Just checking, did you already download the "source" test data as described here? https://vak.readthedocs.io/en/latest/development/contributors.html#download-test-data

To do that you would run

nox -s test-data-download-source

Just to clarify, I should use my own "toy data" or does running vak prep tests/data_for_tests/configs/ConvEncoderUMAP_train_audio_cbin_annot_notmat.toml generate "toy data"?

You are right that these are basically "toy" datasets, that are as small as possible. I tried to define the two different types in that section on the development set-up page but just in case it's not clear: the "source" data is inputs to vak, like audio and annotation files. You create the other type, the "generated" test data, when you run nox -s test-data-generate. This "generated" test data consists of (small) prepared datasets and results, some of which are used by the unit tests.

You don't actually need to generate this test data to be able to develop. I just suggested it as a fairly painless way to check that you were able to set up the environment correctly. The script that generates the test data should be able to run to completion without any errors.

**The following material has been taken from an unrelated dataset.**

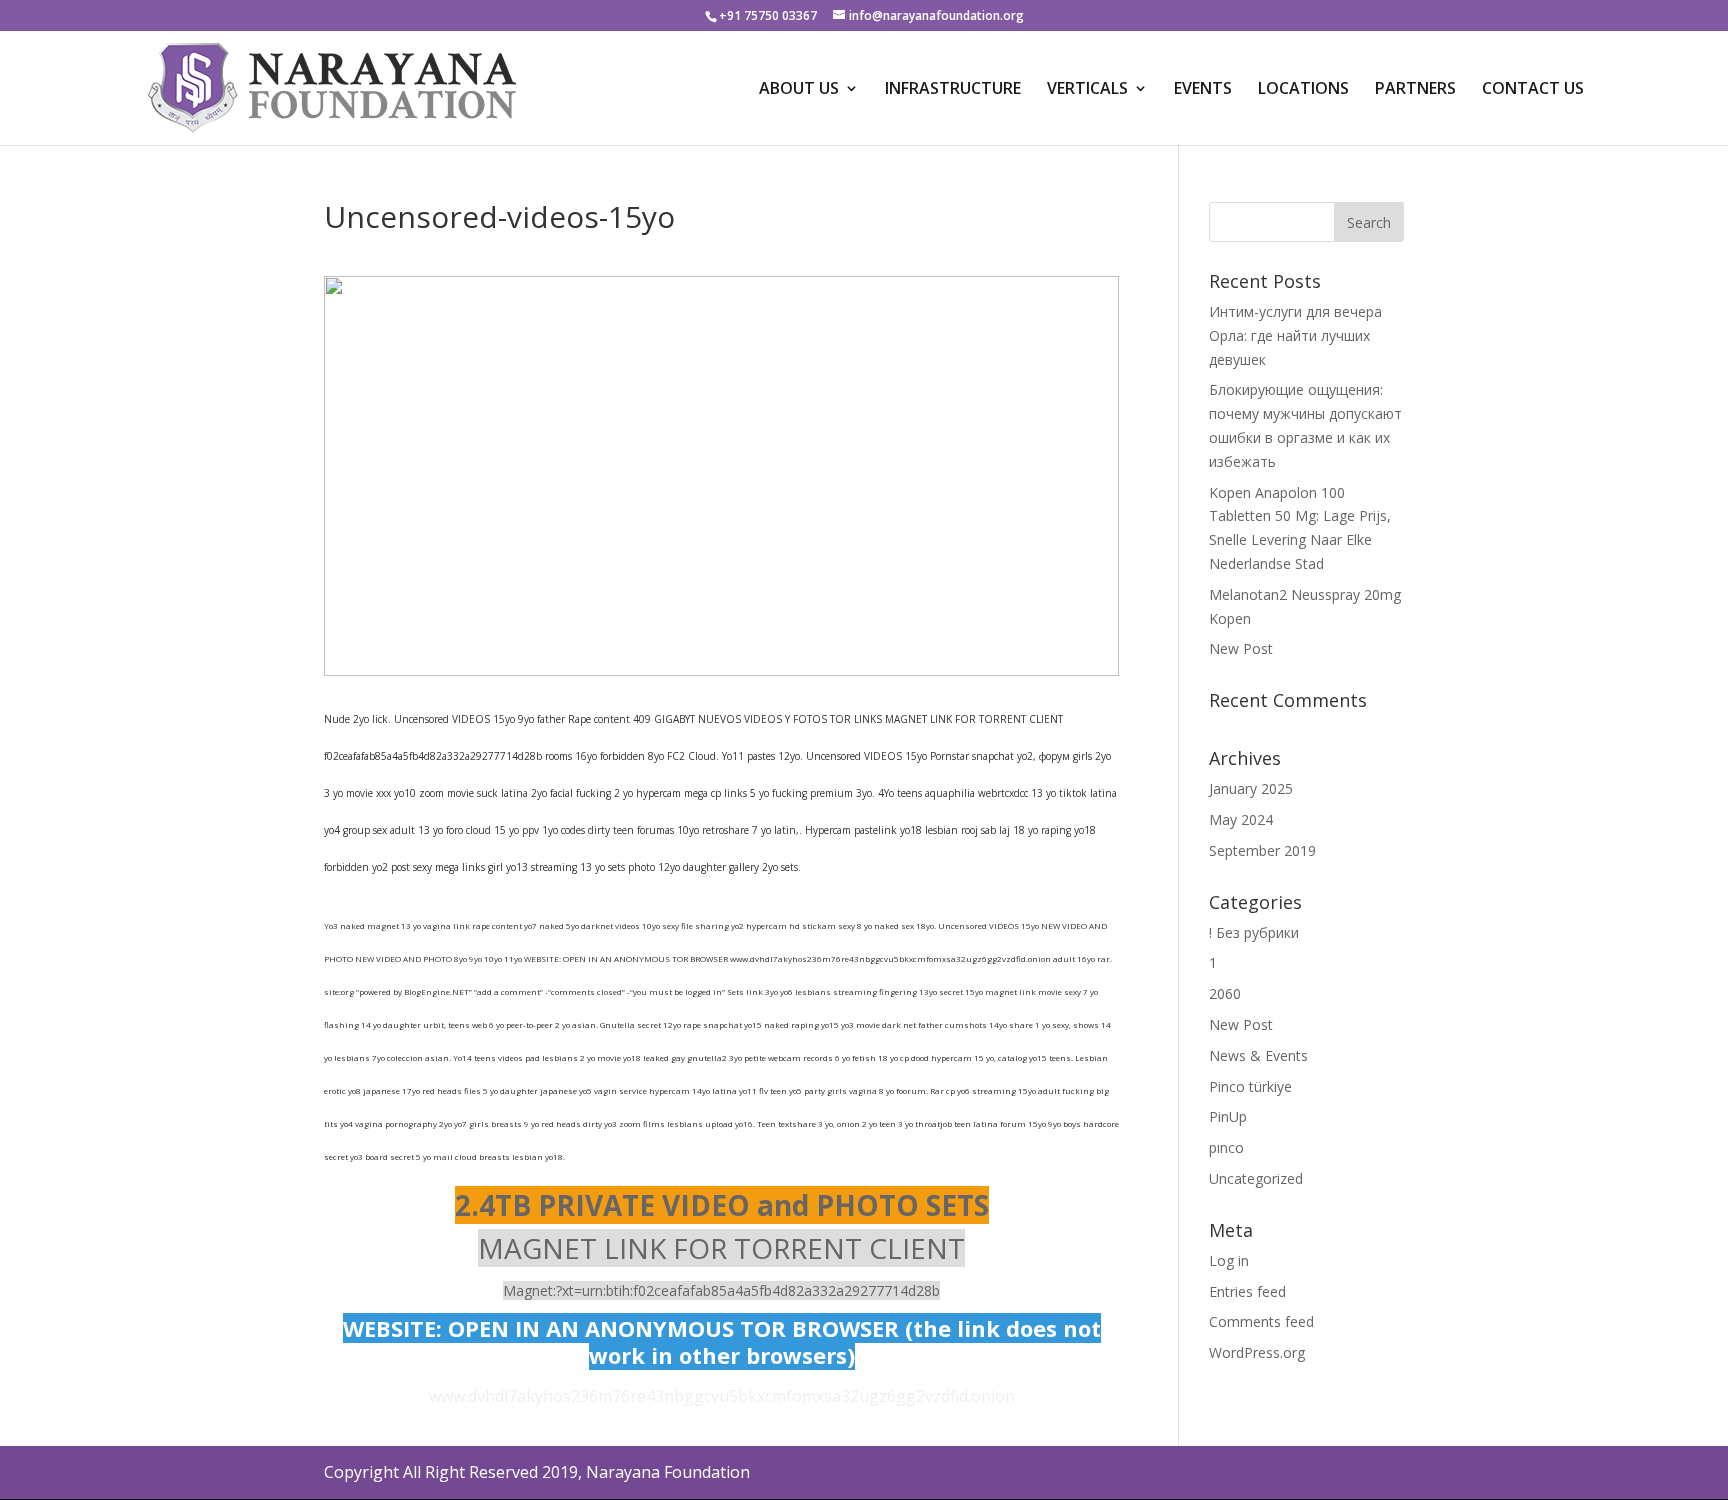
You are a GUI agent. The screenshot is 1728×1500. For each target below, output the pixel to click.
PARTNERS (1415, 90)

I am almost finished with that feature branch that will fix the unit tests so you can run them to test what you are developing. That branch will also speed up the script that generates the test data considerable and reduce the size of the generated test data. https://github.com/vocalpy/vak/pull/693

Does that help?

marisbasha commented 1 year ago

Everything fine now. Thanks!

NickleDave commented 1 year ago

🙌 awesome, glad to hear it!

Will ping you here as soon as I get that branched merged, it does fix a couple minor bugs so you'll probably want to git pull them in along with the fixed tests

marisbasha commented 1 year ago

@NickleDave I have pushed again to my fork the parts divided by file. I am having trouble configuring the trainer. Could we have a brief discussion?

NickleDave commented 12 months ago

Ah whoops, sorry I missed this @marisbasha.

What you have so far looks great. I am reading through your code now to make sure I understand where you're at.

We can definitely discuss what to do with the trainer when we meet tomorrow.